Embustero el tercio ¿Verdad, lector?


NOTAS BIBLIOGRÁFICAS

FRANCISCO JAVIER FRÍAS VILERA. (San Carlos – 1959). Docente de teatro, ganador de importantes premios literarios tanto en poesía como en cuento. Cofundador del Grupo Nuevo Tramo. Sus textos de crítica y creación literaria se vinculan a la edición de importantes publicaciones dentro y fuera de Venezuela desde 1978. Editó en 1980 su poemario De la Tierra al Olvido, en este género también ha sido incluido en distintas antologías poéticas de la región. Actualmente es Presidente de la Asociación Venezolana de Artistas Plásticos Capítulo Cojedes e instructor de Talleres de Apreciación Literaria.

JOSÉ DANIEL SUÁREZ HERMOSO. (San Carlos – 1958), profesional de extensa trayectoria en todos los quehaceres del Teatro. Entre sus premios figuran el Nacional de Teatro de Provincia “Arlequín” (1894). En 1986 fue editado su poemario Tu sabes que es Verdad y Late Dentro en el Fondo del Alma. Es uno de los pioneros de la A.E.V. de Cojedes, institución donde se desempeña como directivo, figura entre los fundadores del Grupo Literario Nuevo Tramo (1979).
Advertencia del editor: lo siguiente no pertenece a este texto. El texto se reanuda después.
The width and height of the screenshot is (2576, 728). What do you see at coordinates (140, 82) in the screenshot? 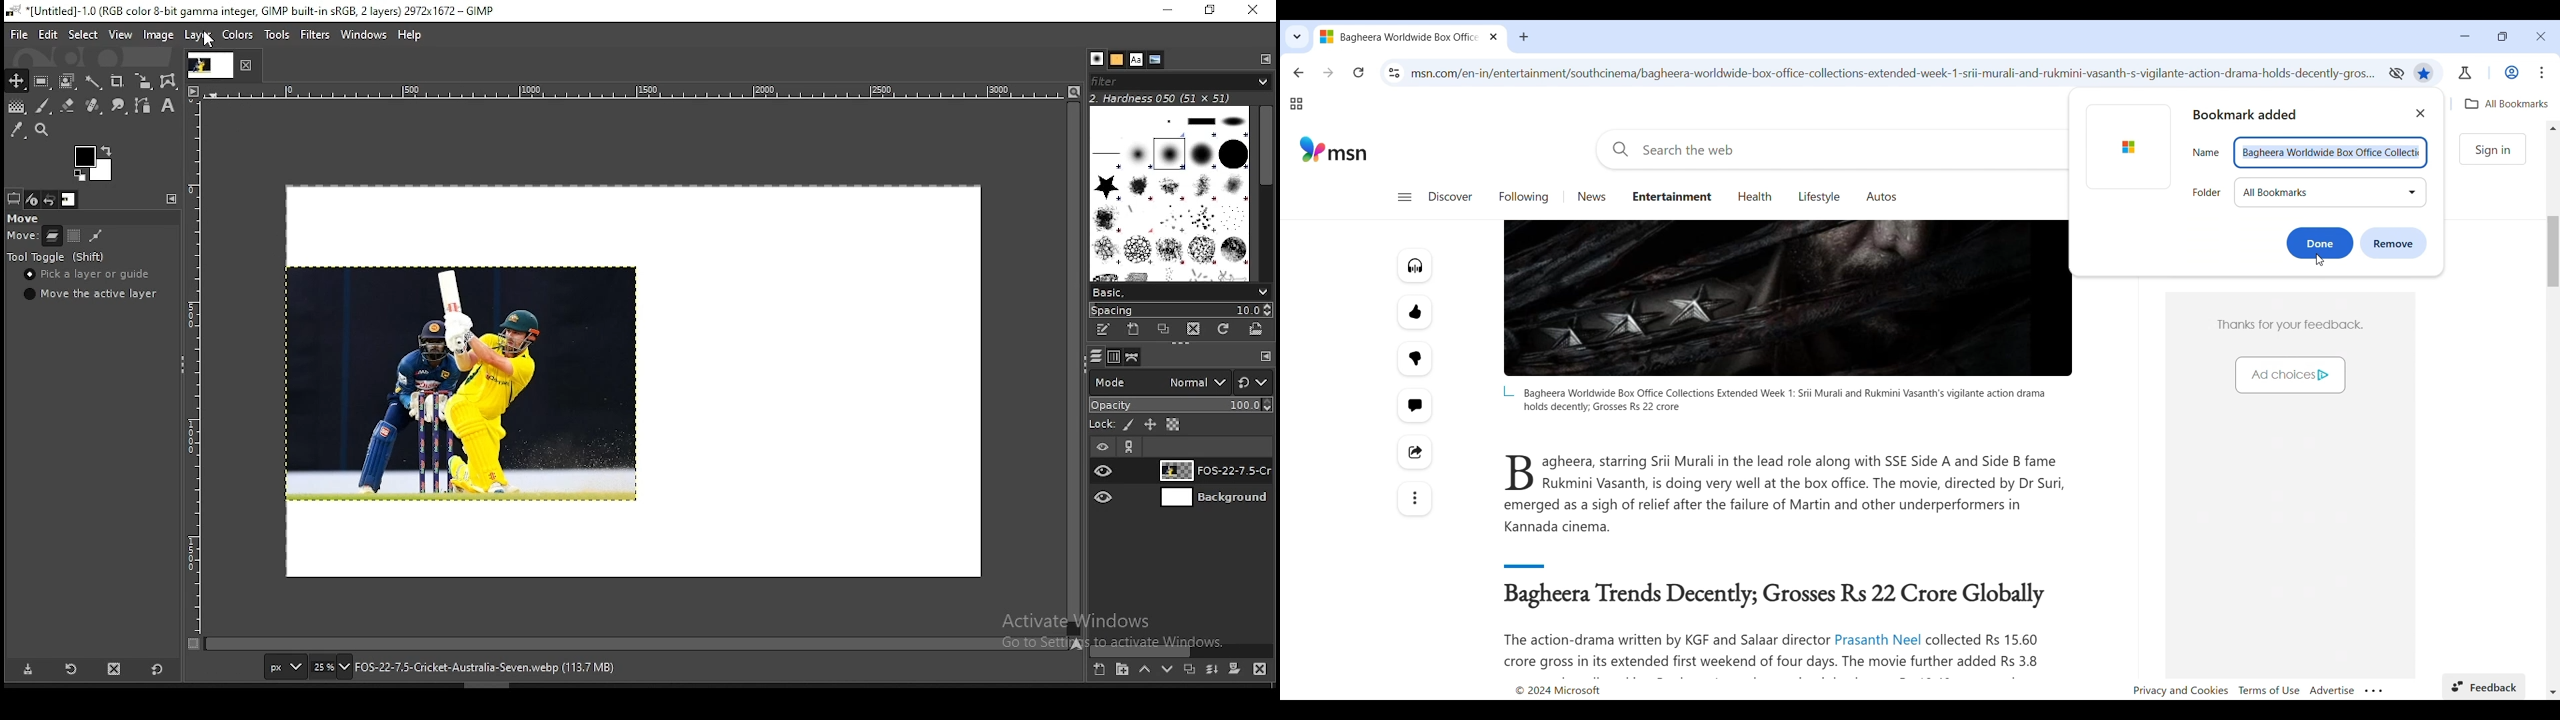
I see `crop tool` at bounding box center [140, 82].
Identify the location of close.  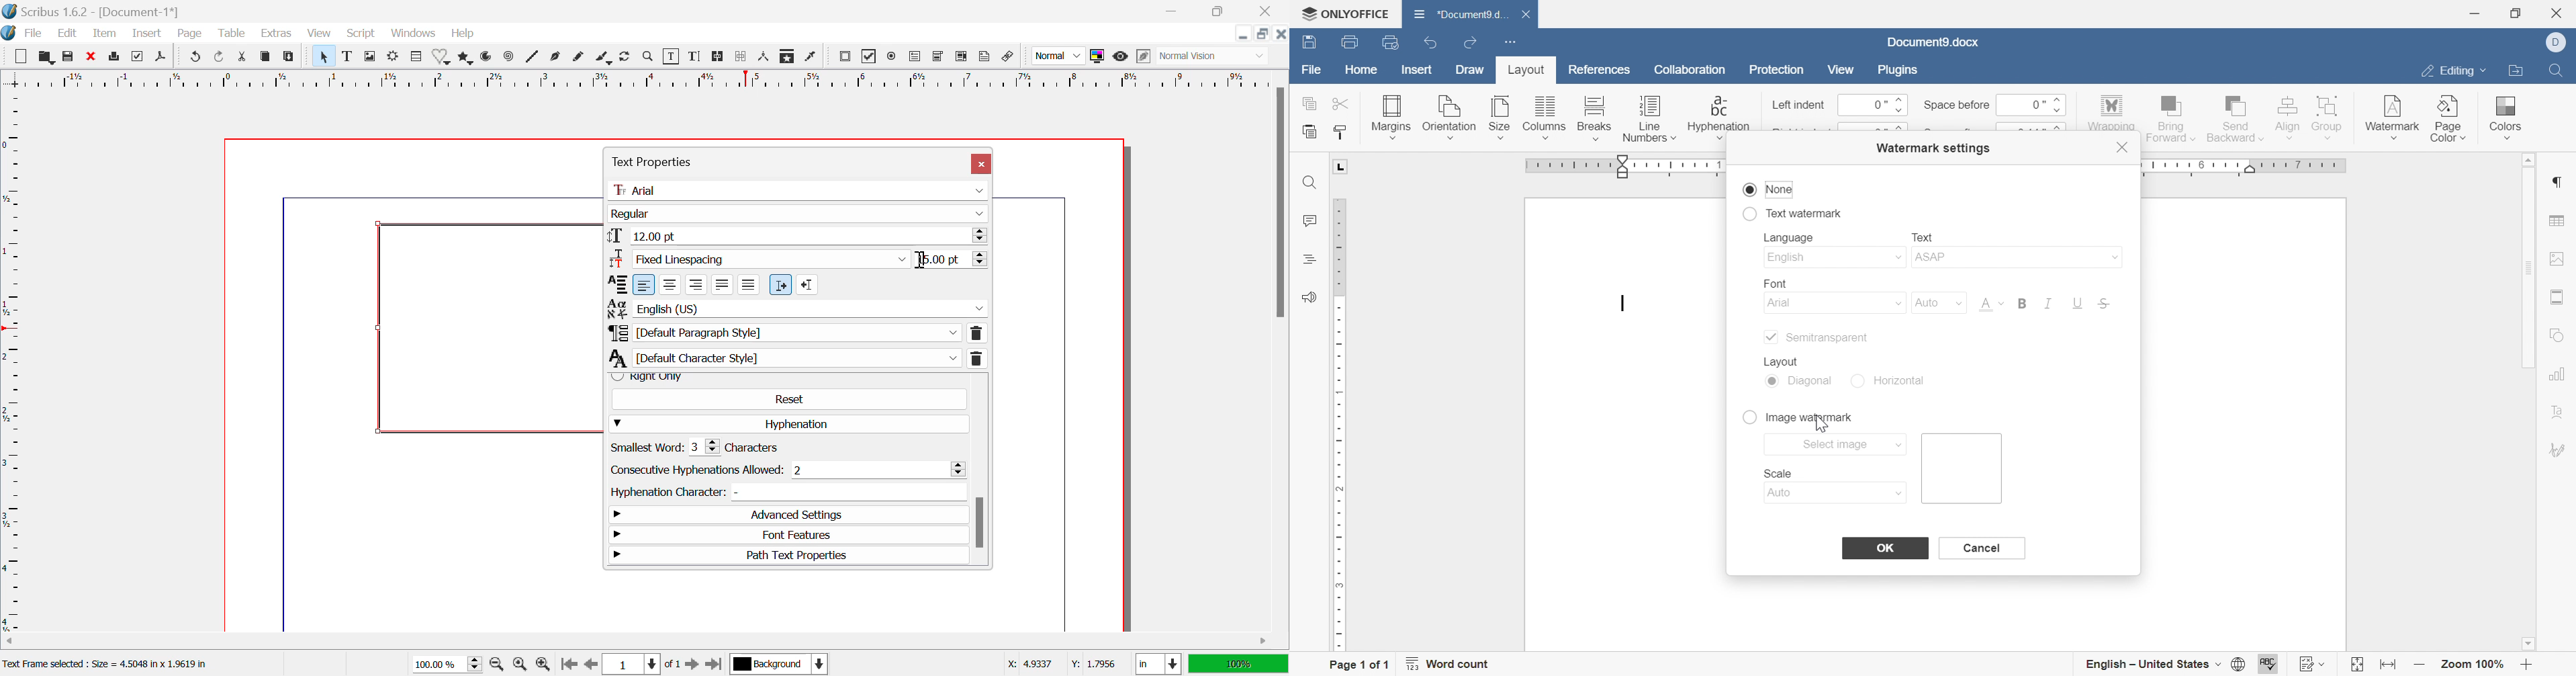
(2124, 148).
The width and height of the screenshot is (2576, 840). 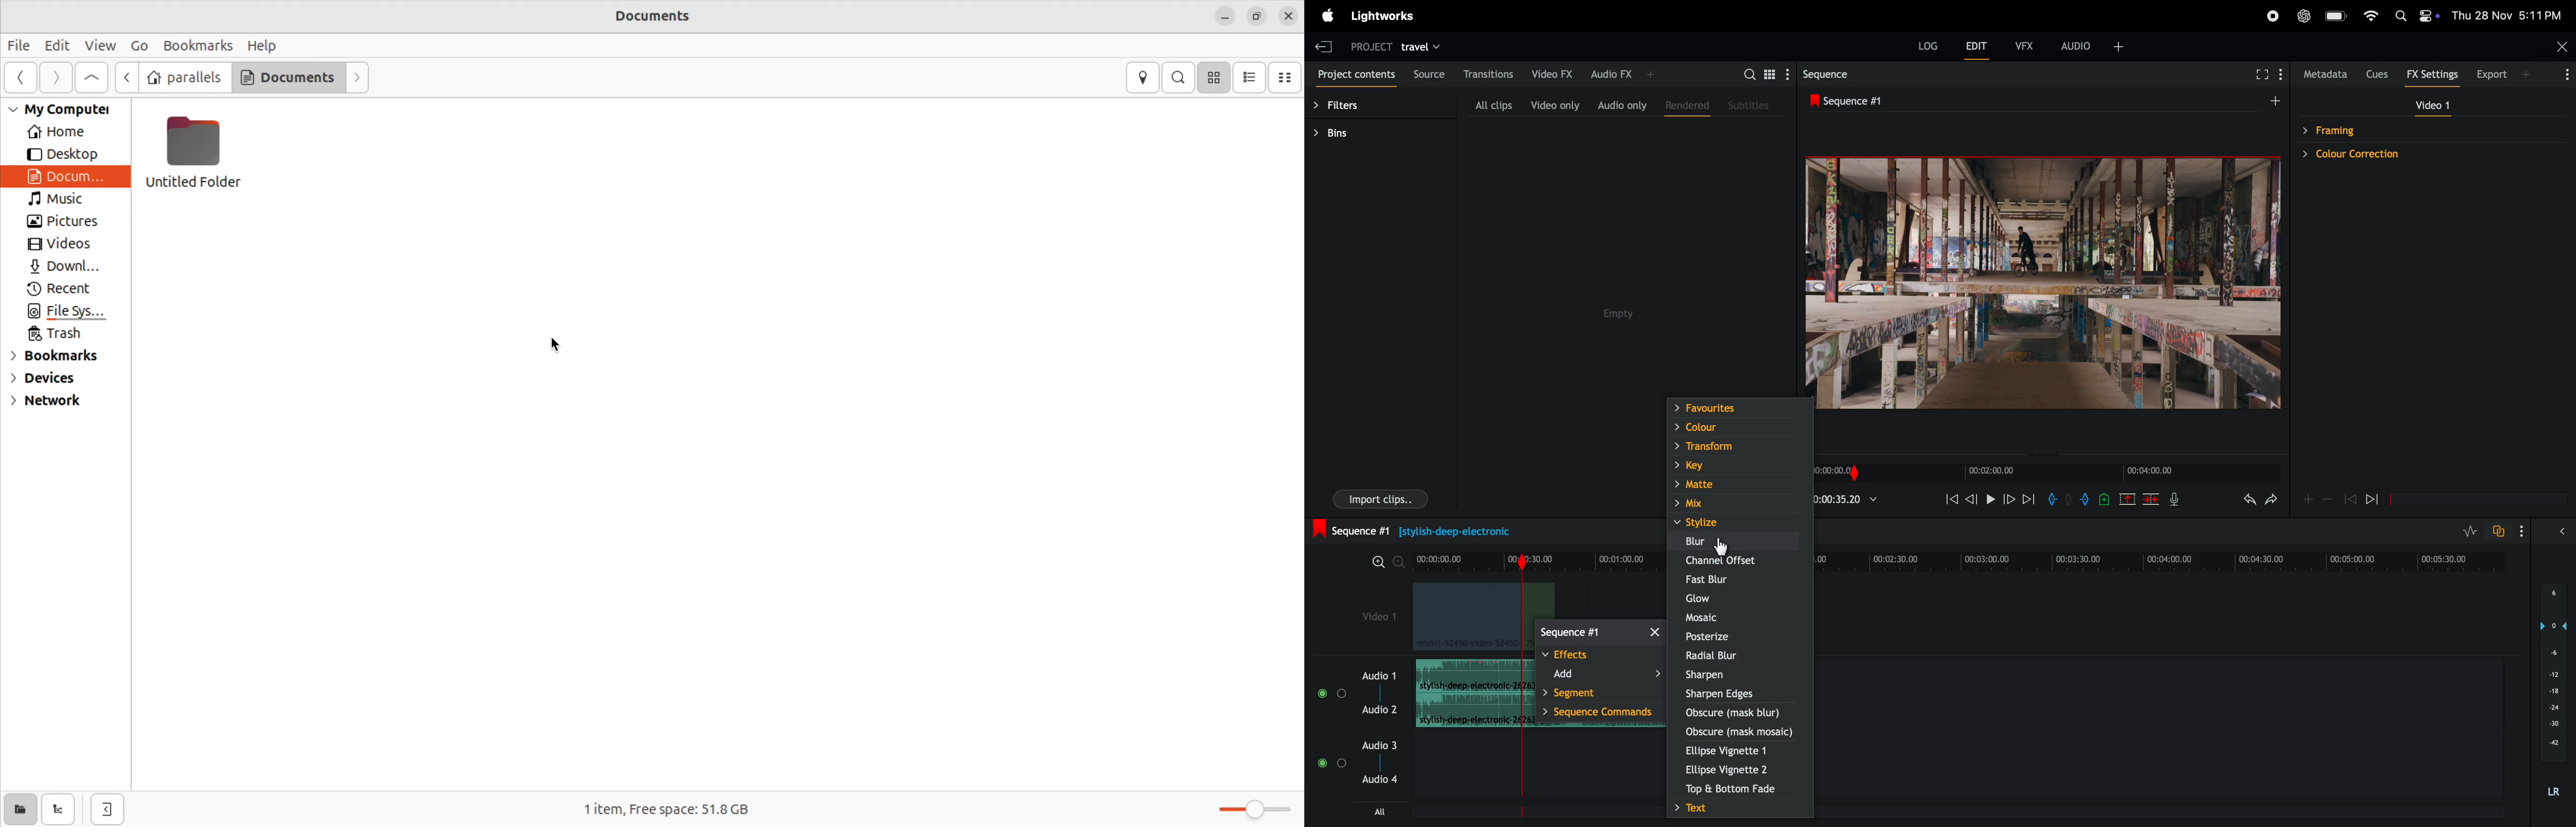 I want to click on elippse vignette 2, so click(x=1730, y=770).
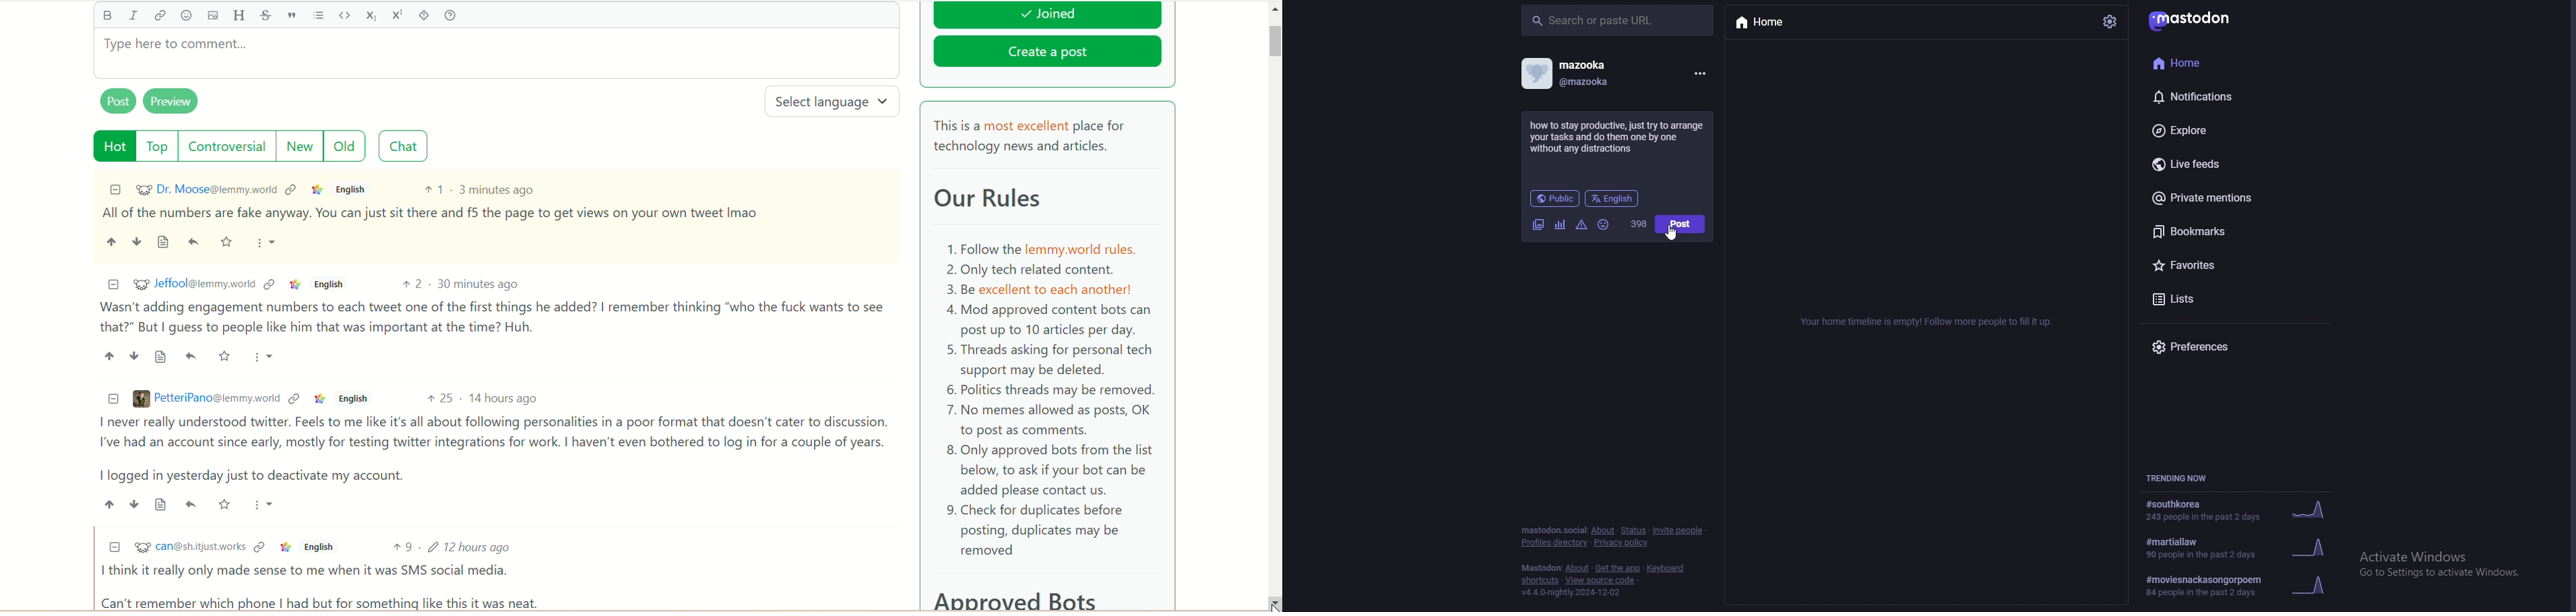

Actualmente se desempeña como Director de la Escuela Estadal de Teatro y Coordinador de Artes Escénicas de la Zona Educativa de su estado natal.

VÍCTOR SÁNCHEZ MANZANO. (San Carlos – 1954), egresado del Pedagógico de Caracas, ensayista, Profesor de la Universidad “Ezequiel Zamora” y fundador del Programa de Cultura en esa institución. Es autor del libro Cultura e Identidad en la Venezuela de Hoy, texto con el cual obtuvo el I Premio del Concurso Municipal de Literatura de San Carlos en la Mención Prosa (1986), su incursión más importante en la poesía se registra en la Antología de Poetas Cojedeños, (1987). El cuento que de él incluimos es parte de la compilación narrativa que proyecta editar en un futuro inmediato. Actualmente se desempeña como Secretario de Finanzas de la Seccional Cojedes de la Asociación de Escritores de Venezuela.

CARLOS NOGUERA. (Tinaquillo – 1944). Poeta, cuentista, novelista, Profesor de la Universidad Central de Venezuela, Ganador del Concurso de Cuentos del Diario El Nacional (1969), del Premio Internacional de Novela Guillermo Meneses ((1970). En su bibliografía destacan Eros y Pala, (Poemario – 1963), Historias de la Calle Lincoln e Inventando los Días dos novelas que le han hecho merecedor de la favorable acogida de la crítica especializada. Se le vincula con la aparición de importantes revistas y agrupaciones literarias de Caracas en las décadas de los años 60 y 70.

HÉCTOR PEDREÁÑEZ TREJO. (San Carlos – 1935). Académico de la Lengua, Periodista, historiador, poeta, narrador, profesor universitario y ensayista. Ganador en 1965 del Premio de Ensayo de la Asociación de Escritores de Venezuela. Entre su veintena de libros publicados, figuran Vida Cultural del Estado Cojedes, (1976). Historia del Estado Cojedes, (1987). La Versificación Hispanoamericana Pre-Modernista, (1985). Las Hazañas Nunca Vistas del General Synalas, (1979); novela de la cual damos a conocer los fragmentos iniciales. El último de sus siete poemarios es Del Camino y el Mar, (1987)

RAMÓN VILLEGAS IZQUIEL. (El Baúl – 1920). Periodista, docente, historiador, Cronista Oficial de su ciudad natal. Galardonado en el Premio Municipal de Literatura de San Carlos (Poesía – 1987) y Mención de Honor en dicho evento (Narrativa 1987), Mención de Honor en el Concurso Literario IPASME (Poesía 1987). Libros publicados: Cinco Discursos (1978). Remanso (1980). Panegírico de mi pueblo (1985, 2º 1986). El Pianito de Marialina y otros relatos de vivir y recordar (1988). Actualmente Director de la Biblioteca de la Universidad “Ezequiel Zamora” de San Carlos y Sec. General de la Asociación de Escritores de Venezuela – Seccional Cojedes.